Che fine ha fatto la candidatura di Enrico Letta - tanto strombazzata sui giornali - per la presidenza del Consiglio europeo? I Graffi di Damato

Salvo colpi di scena, peraltro improbabili, derivanti da errori di calcolo di chi a livello europeo, di tipo partitico e istituzionale, sta cercando di forzare le tappe di una trattativa tutta dietro le quinte, precedendo l’insediamento del Parlamento di Strasburgo appena rinnovato, la candidatura dell’ex premier italiano Enrico Letta alla presidenza del Consiglio dell’Unione ha ballato meno ancora della “sola estate” del famoso film svedese romantico e drammatico del 1951. Ha ballato solo qualche giorno, sufficiente comunque a strappare all’interessato la rinuncia quasi o di fatto propedeutica ad un’altra candidatura che forse aveva maggiori probabilità di riuscita: il vertice della prestigiosa scuola internazionale Science Po, a Parigi. Dove Letta jr dieci anni fa andò a insegnare, dimettendosi da deputato, dopo essere stato sgambettato e sostituito a Palazzo Chigi dal collega di partito Matteo Renzi. Che pure si era appena insediato alla segreteria del Pd esortandolo a stare “sereno” alla guida del governo: aggettivo – quel “sereno”, ripeto- che da allora nessun politico può più usare senza imbarazzo, a dir poco.

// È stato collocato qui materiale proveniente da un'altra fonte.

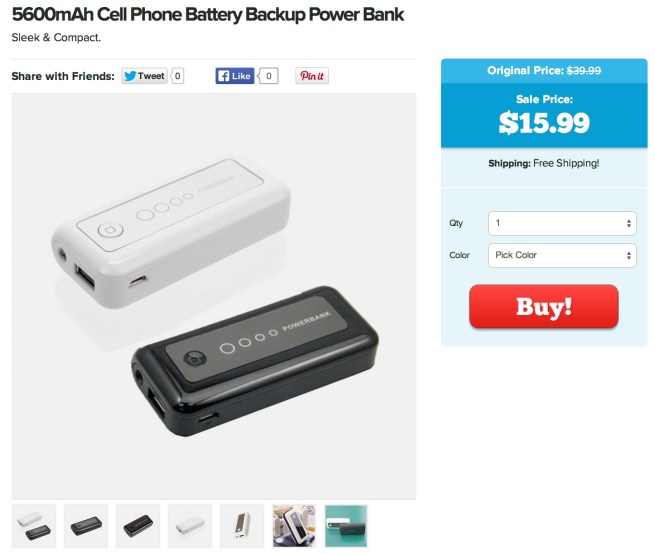Open the Pick Color dropdown
The width and height of the screenshot is (655, 555).
click(562, 255)
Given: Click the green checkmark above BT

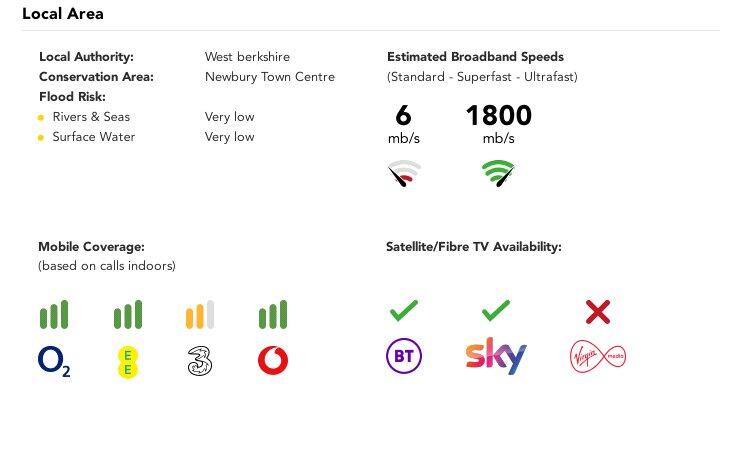Looking at the screenshot, I should [404, 311].
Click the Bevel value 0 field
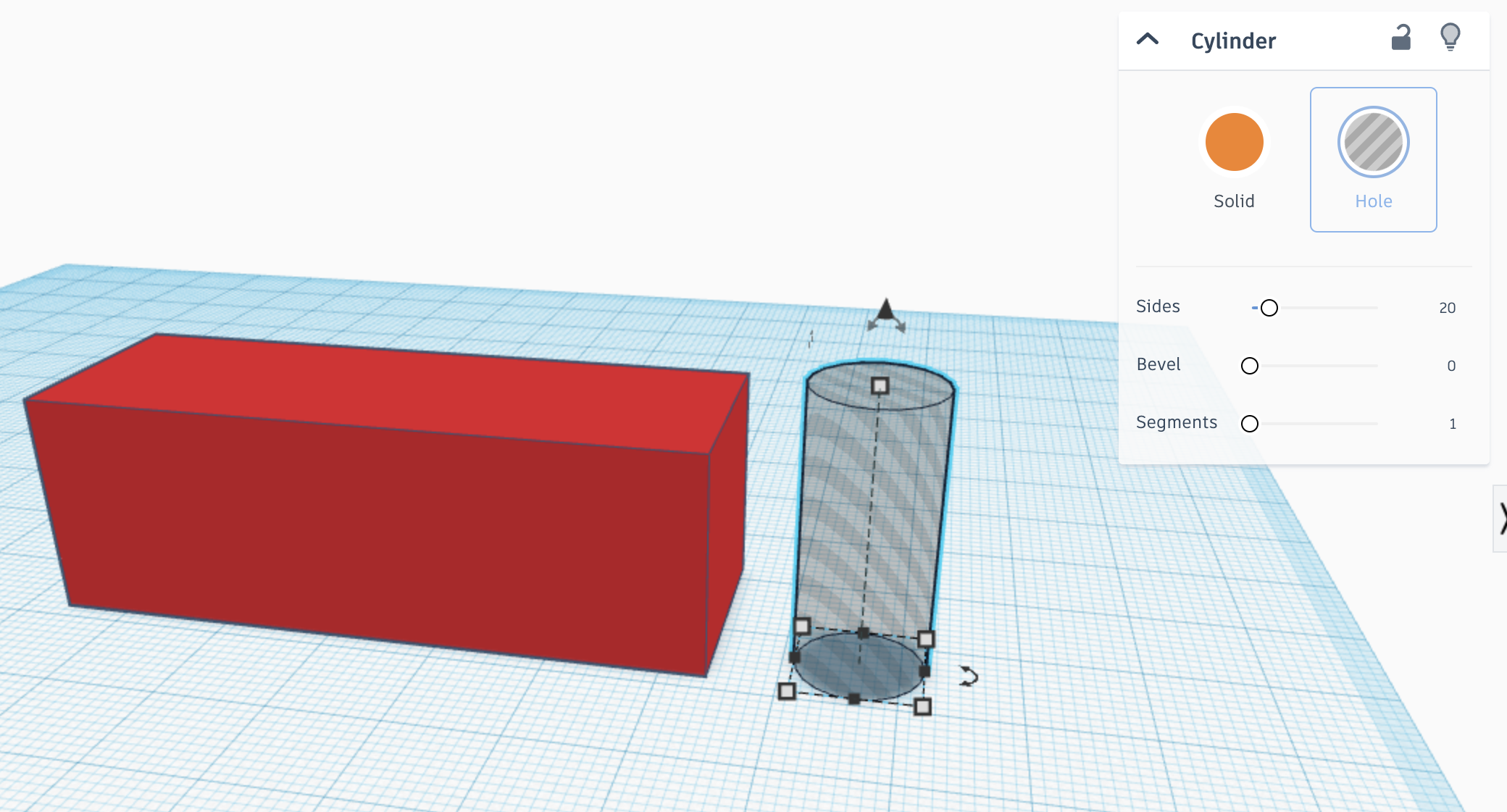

Questa volta però, per consolazione di Enrico Letta, peraltro dichiaratamente ma forse anche scaramanticamente dubbioso di potercela fare sino all’altro ieri. Renzi non c’entra per niente. C’entra solo il Partito Socialista Europeo, del quale Renzi non fa più parte dopo avere lasciato il Pd, che gli ha preferito l’ex premier portoghese Antonio Costa.

Chissà, anche da questa esperienza Enrico Letta trarrà lo spunto per un nuovo libro, dopo i tanti già scritti, l’ultimo dei quali – titolato “Molto più di un mercato” a proposito dell’Unione Europea e ancora fresco di stampa per le edizioni del Mulino – poteva o doveva essere funzionale alla sua corsa Bruxelles. Dove d’altronde un mezzo lavoro l’ex premier ce l’ha già come uno dei consulenti, col connazionale Mario Draghi, della Commissione uscente presieduta dalla rientrante Ursula von der Leyen.

I giornali, e i partiti o schieramenti che li seguono o li ispirano, a seconda dei casi, si sono divisi fra nemici di Giorgia Meloni e del suo governo, che sarebbero rimasti fuori dalla partita – isolati, nell’angolo e simili – e sostenitori o semplicemente più corretti nell’informazione. Che danno invece la Meloni in partita per un in incarico di peso, e doppio, nella Commissione: vice presidente e titolare di competenze importanti.

“Ursula e Giorgia. Il dialogo è Fitto”, ha titolato il Riformista riferendosi alla presidente uscente e rientrante della Commissione, alla premier italiana e al ministro suo collega anche di partito Raffaele Fitto, ormai già di casa a Bruxelles per seguirvi i passaggi del piano di ripresa e resilienza italiano finanziato anche a fondo perduto, oltre che con prestiti, dall’Unione. “Giorgia la spunta”, ha titolato ancora più ottimisticamente Libero.